The last leg of the rally has been primarily fueled by encouraging earnings
and economic reports which have created the perception that the recession is
behind us and that a new bull market is under way. It will take some signs
that this is a false perception to reverse this trend. Friday's lower than
expected consumer confidence reading could be the beginning of a re-assessment
of reality.

The hourly chart (above) gives us a chance to examine more closely the potential
top formation that is taking place. After making its high of 1018, the index
broke an uptrend line and retested the 992 support level. It subsequently went
back up to find resistance on the underside of that trend line, and on Friday
sold off one more time on the lower than expected Confidence Index report,
found support at the former lows, and rallied into the close.
The two levels of support, one at 995, and the other at 992, have contained
prices on the downside since 8/5. They will have to give way the next time
they are tested for a reversal to occur. This coming week offers such an opportunity
with a short-term cycle bottoming on Monday and another at the end of the week.
Cycles
There is a minor cycle bottoming on Monday, and a somewhat more important
one at the end of the week.
This is the time period when longer-term cycles have been slated to start
rolling over into next year, and we could have some evidence that this has
started. But until we have a definite reversal, we cannot make that claim with
a great deal of confidence.
Projections:
The primary projection was to about 1000. The index, thus far, has peaked
at 1018. We don't expect longerterm projections made several weeks in advance
to be exact, although they often are. If they are exceeded by a good margin,
as this one was, this may be a sign that we are not quite done with the move
and that another move higher may be coming. Since the short-term cycles are
still pushing down, there is a better chance that we will break support first
and move down to an initial projection of about 980-982.
Breadth
The McClellan summation index below (courtesy of StockCharts) has made a new
high, which confirms the move made by the price index, but by the same token,
not only is this the 3rd and probably the final wave of this index, but the
RSI is both overbought and showing negative divergence. This is an indication
that we have arrived (are arriving) at the top of this move, and that this
will not only affect this index but the SPX as well.

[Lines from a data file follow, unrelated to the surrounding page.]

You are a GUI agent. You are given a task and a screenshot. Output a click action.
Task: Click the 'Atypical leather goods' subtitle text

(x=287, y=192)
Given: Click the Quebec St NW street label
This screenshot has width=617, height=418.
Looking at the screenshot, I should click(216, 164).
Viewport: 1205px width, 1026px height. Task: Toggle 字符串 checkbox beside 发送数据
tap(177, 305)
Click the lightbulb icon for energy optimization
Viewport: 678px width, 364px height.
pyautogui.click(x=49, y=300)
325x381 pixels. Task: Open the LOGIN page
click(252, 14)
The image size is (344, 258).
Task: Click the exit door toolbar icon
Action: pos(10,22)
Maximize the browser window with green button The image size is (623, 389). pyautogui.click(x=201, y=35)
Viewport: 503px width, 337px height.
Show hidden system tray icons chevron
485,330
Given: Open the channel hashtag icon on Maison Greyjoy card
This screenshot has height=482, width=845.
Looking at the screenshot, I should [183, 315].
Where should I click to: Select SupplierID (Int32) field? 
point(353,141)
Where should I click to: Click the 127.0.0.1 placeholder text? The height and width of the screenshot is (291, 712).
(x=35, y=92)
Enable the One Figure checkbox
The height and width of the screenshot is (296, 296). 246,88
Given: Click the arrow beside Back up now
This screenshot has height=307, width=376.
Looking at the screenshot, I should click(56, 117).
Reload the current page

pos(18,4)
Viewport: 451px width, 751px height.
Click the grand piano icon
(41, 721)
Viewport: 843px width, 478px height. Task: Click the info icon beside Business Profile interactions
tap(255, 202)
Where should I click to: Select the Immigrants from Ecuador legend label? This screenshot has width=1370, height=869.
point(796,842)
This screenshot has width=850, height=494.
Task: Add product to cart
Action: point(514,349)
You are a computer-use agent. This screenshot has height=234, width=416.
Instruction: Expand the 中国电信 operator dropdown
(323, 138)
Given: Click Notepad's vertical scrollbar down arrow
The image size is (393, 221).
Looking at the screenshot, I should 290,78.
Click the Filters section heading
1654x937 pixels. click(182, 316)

The daily breadth readings are showing negative divergence relative to price.
Market Leaders and Sentiment
The NDX/SPX ratio (courtesy of StockCharts) continues to predict a potential
end to the relative strength of the NDX over the SPX .

Here is another interesting chart: Goldman Sachs has been a market leader
in this rally. This is a snap-shot of its current hourly chart. I am not fond
of head & shoulder patterns because they fail so often, but what makes
this one compelling is the little blow-off spike at the head. It just adds
to the other signs that we may be at an important market juncture, especially
if the H&S turns out to be valid.

Summary
This is what I wrote two weeks ago for a summary:
The list of signs that the move from 667 is running out of steam is very
long and the projection of about 1000 which had been made for the top of
the rally has essentially been reached.
Nevertheless, short-term conditions do not call for an immediate reversal,
and the SPX could still make a slightly higher high before beginning a long
decline into 2010.
If we do make a top in this area, it is more likely to be a slow roll-over
than an immediate plunge.
I see no reason to change a single word of it.